Literally bloody hell..
 
Not to brag, but I'm having the most fantastic dreams almost every night. I'm talking film quality dreams, with proper plots and characters. I've watched some brilliant stuff lately whilst I'm asleep. These type of complex and prolonged vivid drams are not unusual for me (pretty sure they're due to my anti-depressants) , but the frequency of them is a new thing.

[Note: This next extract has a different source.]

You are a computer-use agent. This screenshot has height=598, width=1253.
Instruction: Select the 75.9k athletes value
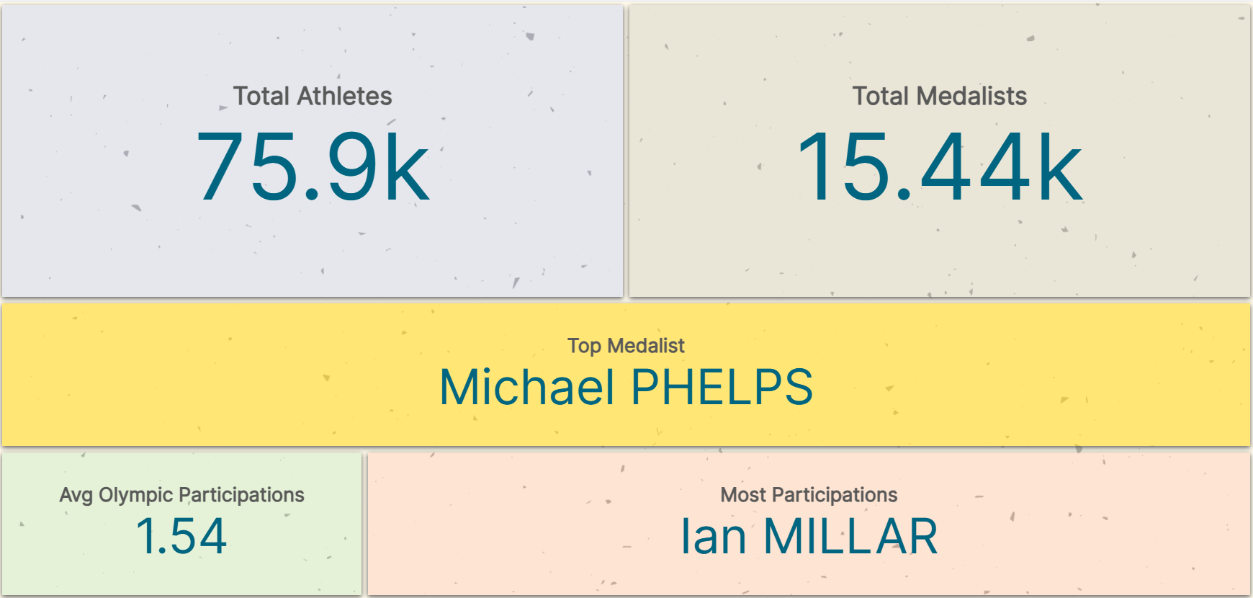(312, 167)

The stress dreams I'm getting are the same as always for me. I'm at college and I don't have a timetable and I'm the only person who doesn't know what they are doing. Last night I dreamt I missed the last day of college because I took too long putting make-up on, but my (actual real life) friends from college came by and said it was just lessons as usual, and pointless now we had officially finished.

I'm tending to find that each dream has a feeling, and that the next day I can connect that feeling to a real feeling I'm having. Feeling a lot of loneliness right now tbh, and I live with my family.

EDIT just to say, I never went to college, but I was in 6th form 30 years ago. My children are in college though.
 
I am blaming hunck for the dream I had last night.

I'd been down to let the dog out for her late night wee at about 3.30am and, because my back door doesn't lock easily, and I live in a very quiet rural location, I hadn't bothered to relock the door. That may also be partly to blame.

But I dreamed that I heard noises and went downstairs to find a strange man in my kitchen, wearing one of those warehouse coats, like an overall. He tried to dash past me and out of the house as I shouted 'what are you doing in my house?'

The noise I heard was the noise that you make when you shake a jigsaw puzzle box and all the pieces slide around inside. It's quite a distinctive noise. No jigsaws in this house and I'm assuming that the noise was me snoring...
 
I am blaming hunck for the dream I had last night.

I'd been down to let the dog out for her late night wee at about 3.30am and, because my back door doesn't lock easily, and I live in a very quiet rural location, I hadn't bothered to relock the door. That may also be partly to blame.

But I dreamed that I heard noises and went downstairs to find a strange man in my kitchen, wearing one of those warehouse coats, like an overall. He tried to dash past me and out of the house as I shouted 'what are you doing in my house?'

The noise I heard was the noise that you make when you shake a jigsaw puzzle box and all the pieces slide around inside. It's quite a distinctive noise. No jigsaws in this house and I'm assuming that the noise was me snoring...
That reminded me to go downstairs and double check that I had locked the kitchen window...
 
Not to brag, but I'm having the most fantastic dreams almost every night. I'm talking film quality dreams, with proper plots and characters. I've watched some brilliant stuff lately whilst I'm asleep. These type of complex and prolonged vivid drams are not unusual for me (pretty sure they're due to my anti-depressants) , but the frequency of them is a new thing.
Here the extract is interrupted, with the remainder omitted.